Word for word, copy the entire listing.

-- The data follows --

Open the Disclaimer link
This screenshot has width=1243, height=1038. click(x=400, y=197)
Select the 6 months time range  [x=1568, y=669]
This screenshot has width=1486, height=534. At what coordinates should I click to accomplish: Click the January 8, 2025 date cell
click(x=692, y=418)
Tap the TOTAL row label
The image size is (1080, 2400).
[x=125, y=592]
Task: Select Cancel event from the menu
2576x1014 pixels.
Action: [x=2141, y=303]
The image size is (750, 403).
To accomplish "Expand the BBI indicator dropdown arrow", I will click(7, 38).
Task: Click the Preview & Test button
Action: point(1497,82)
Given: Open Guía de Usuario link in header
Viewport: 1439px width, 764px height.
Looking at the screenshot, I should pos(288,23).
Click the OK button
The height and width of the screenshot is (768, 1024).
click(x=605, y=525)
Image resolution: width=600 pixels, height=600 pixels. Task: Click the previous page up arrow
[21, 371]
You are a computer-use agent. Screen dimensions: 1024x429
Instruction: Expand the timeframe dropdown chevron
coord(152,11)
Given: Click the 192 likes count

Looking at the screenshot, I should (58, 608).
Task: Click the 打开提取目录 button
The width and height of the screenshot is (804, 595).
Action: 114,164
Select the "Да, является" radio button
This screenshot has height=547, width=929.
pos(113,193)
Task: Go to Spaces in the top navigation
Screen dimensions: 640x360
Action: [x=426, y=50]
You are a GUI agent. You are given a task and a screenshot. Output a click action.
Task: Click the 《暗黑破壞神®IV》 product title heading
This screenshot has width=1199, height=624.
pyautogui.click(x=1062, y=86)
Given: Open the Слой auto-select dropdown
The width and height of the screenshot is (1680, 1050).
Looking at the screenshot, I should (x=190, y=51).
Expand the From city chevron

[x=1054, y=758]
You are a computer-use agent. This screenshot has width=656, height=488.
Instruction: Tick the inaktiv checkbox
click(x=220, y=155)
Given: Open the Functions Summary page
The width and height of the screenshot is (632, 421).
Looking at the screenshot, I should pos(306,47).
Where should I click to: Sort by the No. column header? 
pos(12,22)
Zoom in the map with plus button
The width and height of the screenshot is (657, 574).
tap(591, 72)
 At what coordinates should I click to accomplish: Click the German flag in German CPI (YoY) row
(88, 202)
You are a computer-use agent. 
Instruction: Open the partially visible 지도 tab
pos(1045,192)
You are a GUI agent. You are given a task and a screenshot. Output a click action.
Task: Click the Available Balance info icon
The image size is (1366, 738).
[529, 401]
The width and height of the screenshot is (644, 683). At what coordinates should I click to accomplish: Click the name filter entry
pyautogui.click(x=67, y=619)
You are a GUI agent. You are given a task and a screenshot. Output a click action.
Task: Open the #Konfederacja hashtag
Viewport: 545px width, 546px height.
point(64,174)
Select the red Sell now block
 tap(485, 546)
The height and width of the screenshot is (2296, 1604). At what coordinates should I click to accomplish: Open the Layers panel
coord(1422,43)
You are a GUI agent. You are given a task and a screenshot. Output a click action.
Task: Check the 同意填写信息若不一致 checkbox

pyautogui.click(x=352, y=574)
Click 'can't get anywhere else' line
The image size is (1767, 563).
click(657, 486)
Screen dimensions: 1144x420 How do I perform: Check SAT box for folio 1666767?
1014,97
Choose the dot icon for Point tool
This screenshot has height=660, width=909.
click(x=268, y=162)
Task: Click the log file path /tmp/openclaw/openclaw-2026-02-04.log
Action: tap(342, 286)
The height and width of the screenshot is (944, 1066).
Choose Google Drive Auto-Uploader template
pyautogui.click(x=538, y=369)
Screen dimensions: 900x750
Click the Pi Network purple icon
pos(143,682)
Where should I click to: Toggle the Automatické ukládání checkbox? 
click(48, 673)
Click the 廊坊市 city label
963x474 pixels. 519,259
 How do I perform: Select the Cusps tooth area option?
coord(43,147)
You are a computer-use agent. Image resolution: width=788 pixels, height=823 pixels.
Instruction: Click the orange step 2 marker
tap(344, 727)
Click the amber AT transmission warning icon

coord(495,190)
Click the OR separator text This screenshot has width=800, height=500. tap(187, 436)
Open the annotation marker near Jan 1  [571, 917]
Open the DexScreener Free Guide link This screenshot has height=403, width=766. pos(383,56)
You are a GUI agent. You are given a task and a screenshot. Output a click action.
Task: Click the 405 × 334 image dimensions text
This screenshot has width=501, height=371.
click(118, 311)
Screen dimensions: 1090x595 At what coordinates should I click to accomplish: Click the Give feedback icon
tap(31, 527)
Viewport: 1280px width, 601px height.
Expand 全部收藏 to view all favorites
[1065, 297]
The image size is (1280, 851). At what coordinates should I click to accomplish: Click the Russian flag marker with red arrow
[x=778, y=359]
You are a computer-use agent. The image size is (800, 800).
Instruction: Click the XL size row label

-- The data concluded --

→ **Output**
Open the Disclaimer link
This screenshot has width=1243, height=1038. click(x=400, y=197)
Select the 6 months time range  [x=1568, y=669]
This screenshot has width=1486, height=534. At what coordinates should I click to accomplish: Click the January 8, 2025 date cell
click(x=692, y=418)
Tap the TOTAL row label
The image size is (1080, 2400).
[x=125, y=592]
Task: Select Cancel event from the menu
2576x1014 pixels.
Action: [x=2141, y=303]
The image size is (750, 403).
To accomplish "Expand the BBI indicator dropdown arrow", I will click(7, 38).
Task: Click the Preview & Test button
Action: point(1497,82)
Given: Open Guía de Usuario link in header
Viewport: 1439px width, 764px height.
Looking at the screenshot, I should pos(288,23).
Click the OK button
The height and width of the screenshot is (768, 1024).
click(x=605, y=525)
Image resolution: width=600 pixels, height=600 pixels. Task: Click the previous page up arrow
[21, 371]
You are a computer-use agent. Screen dimensions: 1024x429
Instruction: Expand the timeframe dropdown chevron
coord(152,11)
Given: Click the 192 likes count

Looking at the screenshot, I should (58, 608).
Task: Click the 打开提取目录 button
The width and height of the screenshot is (804, 595).
Action: 114,164
Select the "Да, является" radio button
This screenshot has height=547, width=929.
pos(113,193)
Task: Go to Spaces in the top navigation
Screen dimensions: 640x360
Action: [x=426, y=50]
You are a GUI agent. You are given a task and a screenshot. Output a click action.
Task: Click the 《暗黑破壞神®IV》 product title heading
This screenshot has width=1199, height=624.
pyautogui.click(x=1062, y=86)
Given: Open the Слой auto-select dropdown
The width and height of the screenshot is (1680, 1050).
Looking at the screenshot, I should (x=190, y=51).
Expand the From city chevron

[x=1054, y=758]
You are a computer-use agent. This screenshot has width=656, height=488.
Instruction: Tick the inaktiv checkbox
click(x=220, y=155)
Given: Open the Functions Summary page
The width and height of the screenshot is (632, 421).
Looking at the screenshot, I should pos(306,47).
Where should I click to: Sort by the No. column header? 
pos(12,22)
Zoom in the map with plus button
The width and height of the screenshot is (657, 574).
tap(591, 72)
 At what coordinates should I click to accomplish: Click the German flag in German CPI (YoY) row
(88, 202)
You are a computer-use agent. 
Instruction: Open the partially visible 지도 tab
pos(1045,192)
You are a GUI agent. You are given a task and a screenshot. Output a click action.
Task: Click the Available Balance info icon
The image size is (1366, 738).
[529, 401]
The width and height of the screenshot is (644, 683). At what coordinates should I click to accomplish: Click the name filter entry
pyautogui.click(x=67, y=619)
You are a GUI agent. You are given a task and a screenshot. Output a click action.
Task: Open the #Konfederacja hashtag
Viewport: 545px width, 546px height.
point(64,174)
Select the red Sell now block
 tap(485, 546)
The height and width of the screenshot is (2296, 1604). At what coordinates should I click to accomplish: Open the Layers panel
coord(1422,43)
You are a GUI agent. You are given a task and a screenshot. Output a click action.
Task: Check the 同意填写信息若不一致 checkbox

pyautogui.click(x=352, y=574)
Click 'can't get anywhere else' line
The image size is (1767, 563).
click(657, 486)
Screen dimensions: 1144x420 How do I perform: Check SAT box for folio 1666767?
1014,97
Choose the dot icon for Point tool
This screenshot has height=660, width=909.
click(x=268, y=162)
Task: Click the log file path /tmp/openclaw/openclaw-2026-02-04.log
Action: tap(342, 286)
The height and width of the screenshot is (944, 1066).
Choose Google Drive Auto-Uploader template
pyautogui.click(x=538, y=369)
Screen dimensions: 900x750
Click the Pi Network purple icon
pos(143,682)
Where should I click to: Toggle the Automatické ukládání checkbox? 
click(48, 673)
Click the 廊坊市 city label
963x474 pixels. 519,259
 How do I perform: Select the Cusps tooth area option?
coord(43,147)
You are a computer-use agent. Image resolution: width=788 pixels, height=823 pixels.
Instruction: Click the orange step 2 marker
tap(344, 727)
Click the amber AT transmission warning icon

coord(495,190)
Click the OR separator text This screenshot has width=800, height=500. tap(187, 436)
Open the annotation marker near Jan 1  [571, 917]
Open the DexScreener Free Guide link This screenshot has height=403, width=766. pos(383,56)
You are a GUI agent. You are given a task and a screenshot. Output a click action.
Task: Click the 405 × 334 image dimensions text
This screenshot has width=501, height=371.
click(118, 311)
Screen dimensions: 1090x595 At what coordinates should I click to accomplish: Click the Give feedback icon
tap(31, 527)
Viewport: 1280px width, 601px height.
Expand 全部收藏 to view all favorites
[1065, 297]
The image size is (1280, 851). At what coordinates should I click to accomplish: Click the Russian flag marker with red arrow
[x=778, y=359]
You are a computer-use agent. The image size is (800, 800).
Instruction: Click the XL size row label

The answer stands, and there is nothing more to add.